Example SPARQL queries on LOD cloud

harschware · April 19, 2011, 10:00pm

I'm looking for SPARQL queries that show aggregating data from the Linked Open Data cloud. Queries should not be isolated to a single data set, and should utilize linkages between datasets and/or federate queries. Queries against LOD cache or FactForge are acceptable, since they contain large portions of LOD data. Or Queries which aggregate from two endpoints list in CKAN, via SPARQL 1.1 SERVICE keyword are acceptable too. Queries also have to be expressible using SPARQL 1.0 or SPARQL 1.1 only, no vendor extensions.

I found some demo queries http://lod.openlinksw.com/demo_queries/ which are kind of good, but they don't really reach accross data sets too well as far as I can tell.

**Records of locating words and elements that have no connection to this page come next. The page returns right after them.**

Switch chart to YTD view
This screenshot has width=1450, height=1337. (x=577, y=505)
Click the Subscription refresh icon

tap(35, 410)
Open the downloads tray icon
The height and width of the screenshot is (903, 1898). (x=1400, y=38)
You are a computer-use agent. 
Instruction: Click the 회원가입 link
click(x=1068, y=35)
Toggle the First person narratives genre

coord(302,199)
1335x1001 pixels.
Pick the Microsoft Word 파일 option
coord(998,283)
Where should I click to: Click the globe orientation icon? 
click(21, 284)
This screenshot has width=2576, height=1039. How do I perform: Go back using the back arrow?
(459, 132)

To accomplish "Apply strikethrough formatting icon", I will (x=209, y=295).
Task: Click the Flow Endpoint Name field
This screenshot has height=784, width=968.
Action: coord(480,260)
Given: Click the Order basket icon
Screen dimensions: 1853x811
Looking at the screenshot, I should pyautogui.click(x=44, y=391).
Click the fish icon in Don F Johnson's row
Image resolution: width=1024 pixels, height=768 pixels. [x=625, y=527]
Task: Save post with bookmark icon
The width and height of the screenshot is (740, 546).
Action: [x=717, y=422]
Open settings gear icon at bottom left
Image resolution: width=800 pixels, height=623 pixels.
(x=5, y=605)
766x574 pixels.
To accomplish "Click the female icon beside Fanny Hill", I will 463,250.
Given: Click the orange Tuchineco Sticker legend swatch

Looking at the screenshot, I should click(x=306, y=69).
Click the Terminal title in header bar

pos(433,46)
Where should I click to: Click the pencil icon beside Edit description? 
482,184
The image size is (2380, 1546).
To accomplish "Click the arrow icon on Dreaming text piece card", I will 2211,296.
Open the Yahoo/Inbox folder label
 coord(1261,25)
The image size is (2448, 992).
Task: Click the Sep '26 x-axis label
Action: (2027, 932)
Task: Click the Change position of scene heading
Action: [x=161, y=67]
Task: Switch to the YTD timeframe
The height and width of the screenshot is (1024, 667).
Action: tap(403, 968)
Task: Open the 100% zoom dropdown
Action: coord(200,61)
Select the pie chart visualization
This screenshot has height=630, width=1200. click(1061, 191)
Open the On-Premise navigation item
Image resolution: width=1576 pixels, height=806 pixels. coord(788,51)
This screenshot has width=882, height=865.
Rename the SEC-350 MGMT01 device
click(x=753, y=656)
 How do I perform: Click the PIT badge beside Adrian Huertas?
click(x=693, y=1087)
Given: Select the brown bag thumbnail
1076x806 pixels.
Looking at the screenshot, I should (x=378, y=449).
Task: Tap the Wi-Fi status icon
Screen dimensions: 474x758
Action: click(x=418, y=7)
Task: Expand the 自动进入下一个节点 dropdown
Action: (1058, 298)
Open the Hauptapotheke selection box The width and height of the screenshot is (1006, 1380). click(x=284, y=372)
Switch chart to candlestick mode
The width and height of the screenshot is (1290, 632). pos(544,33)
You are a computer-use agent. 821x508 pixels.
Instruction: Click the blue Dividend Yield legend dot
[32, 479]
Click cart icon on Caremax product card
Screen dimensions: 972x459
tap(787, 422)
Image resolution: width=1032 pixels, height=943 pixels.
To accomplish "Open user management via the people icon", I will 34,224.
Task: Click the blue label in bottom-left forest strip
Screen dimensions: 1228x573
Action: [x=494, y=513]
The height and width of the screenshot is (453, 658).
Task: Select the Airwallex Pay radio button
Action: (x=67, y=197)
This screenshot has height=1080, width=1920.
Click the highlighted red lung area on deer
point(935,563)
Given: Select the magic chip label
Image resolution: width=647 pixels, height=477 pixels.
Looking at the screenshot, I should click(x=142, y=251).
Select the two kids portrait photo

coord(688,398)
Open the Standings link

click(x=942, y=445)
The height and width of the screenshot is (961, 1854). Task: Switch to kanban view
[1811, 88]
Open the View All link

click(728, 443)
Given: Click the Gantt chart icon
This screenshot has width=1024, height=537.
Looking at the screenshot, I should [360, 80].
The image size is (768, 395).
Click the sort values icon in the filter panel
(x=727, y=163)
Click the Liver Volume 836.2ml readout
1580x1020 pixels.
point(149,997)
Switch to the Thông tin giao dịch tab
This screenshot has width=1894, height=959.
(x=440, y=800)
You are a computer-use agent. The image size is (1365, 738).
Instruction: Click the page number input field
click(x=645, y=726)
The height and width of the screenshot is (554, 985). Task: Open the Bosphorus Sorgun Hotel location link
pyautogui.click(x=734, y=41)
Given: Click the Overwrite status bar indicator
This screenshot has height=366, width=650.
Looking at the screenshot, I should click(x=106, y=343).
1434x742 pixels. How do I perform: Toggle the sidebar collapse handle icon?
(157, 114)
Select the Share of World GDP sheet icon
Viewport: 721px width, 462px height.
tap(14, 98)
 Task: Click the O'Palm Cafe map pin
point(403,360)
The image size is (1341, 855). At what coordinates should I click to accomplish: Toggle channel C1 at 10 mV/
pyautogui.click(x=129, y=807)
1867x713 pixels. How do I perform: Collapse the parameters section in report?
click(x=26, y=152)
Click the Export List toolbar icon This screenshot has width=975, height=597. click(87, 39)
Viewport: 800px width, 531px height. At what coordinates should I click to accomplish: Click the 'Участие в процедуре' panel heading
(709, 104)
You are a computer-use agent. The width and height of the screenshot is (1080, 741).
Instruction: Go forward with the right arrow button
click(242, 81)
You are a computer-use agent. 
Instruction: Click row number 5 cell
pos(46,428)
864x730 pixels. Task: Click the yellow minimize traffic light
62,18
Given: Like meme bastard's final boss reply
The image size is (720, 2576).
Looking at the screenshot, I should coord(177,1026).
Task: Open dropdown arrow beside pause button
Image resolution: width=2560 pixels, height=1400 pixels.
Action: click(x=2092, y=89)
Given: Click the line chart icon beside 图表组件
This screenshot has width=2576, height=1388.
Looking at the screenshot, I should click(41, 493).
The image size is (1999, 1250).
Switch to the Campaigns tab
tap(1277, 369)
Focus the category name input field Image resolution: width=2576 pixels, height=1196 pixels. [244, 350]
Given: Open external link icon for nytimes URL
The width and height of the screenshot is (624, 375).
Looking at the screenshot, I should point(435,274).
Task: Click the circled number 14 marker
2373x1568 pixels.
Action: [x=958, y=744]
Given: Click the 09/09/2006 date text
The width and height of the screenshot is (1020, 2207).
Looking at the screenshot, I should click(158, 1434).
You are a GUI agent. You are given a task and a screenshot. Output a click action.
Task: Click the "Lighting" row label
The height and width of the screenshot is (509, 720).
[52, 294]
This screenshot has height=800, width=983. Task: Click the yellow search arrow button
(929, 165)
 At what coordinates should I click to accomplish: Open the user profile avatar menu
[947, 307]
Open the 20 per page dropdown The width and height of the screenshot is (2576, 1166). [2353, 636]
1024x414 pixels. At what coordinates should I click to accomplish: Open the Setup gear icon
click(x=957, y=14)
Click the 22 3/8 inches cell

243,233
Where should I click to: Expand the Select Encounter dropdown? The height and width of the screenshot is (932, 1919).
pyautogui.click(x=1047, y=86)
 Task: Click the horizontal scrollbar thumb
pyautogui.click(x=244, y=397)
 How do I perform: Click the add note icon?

Some of the queries are mildly interesting but could have been gathered from the same dataset perhaps (e.g. dbpedia), and most use OpenLink's geo based extensions.

Any help appreciated.

similar: http://answers.semanticweb.com/questions/1580/what-sparql-queries-would-you-like-to-run-against-the-lod-cloud

similar: http://answers.semanticweb.com/questions/3700/sparql-query-repositories

Signified · April 19, 2011, 10:00pm

If your focus is more on demonstrating the aggregation of data from lots of sources, you're probably going to need to be able to handle (in some fashion) the semantics of owl:sameAs (although you might get away with just matching up labels).

Whenever I need similar examples, I always turn to old-school folk in the FOAF community, simply because they are the resources that pop up the most in different sources.

So, simple queries like give me all relevant information about Tim Berners-Lee:

SELECT * WHERE {
  <http://www.w3.org/People/Berners-Lee/card#i> ?p ?o .
}

...should touch upon about thousands of sources from a dozen or so domains (assuming you also consider [and trust] owl:sameAs links).

Same scenario for Dan Brickley.

After you've found some interesting resources that are described in numerous datasets/endpoints, you can start pimping the query a bit... ask for details about the resource, or related resources, such as the names of people they know, or images... or other information where properties are well agreed upon. To answer fancier queries, you may find that there isn't enough agreement on property/class URIs, and you're going to have to use ugly UNIONs to get the job done (a little reasoning may help here).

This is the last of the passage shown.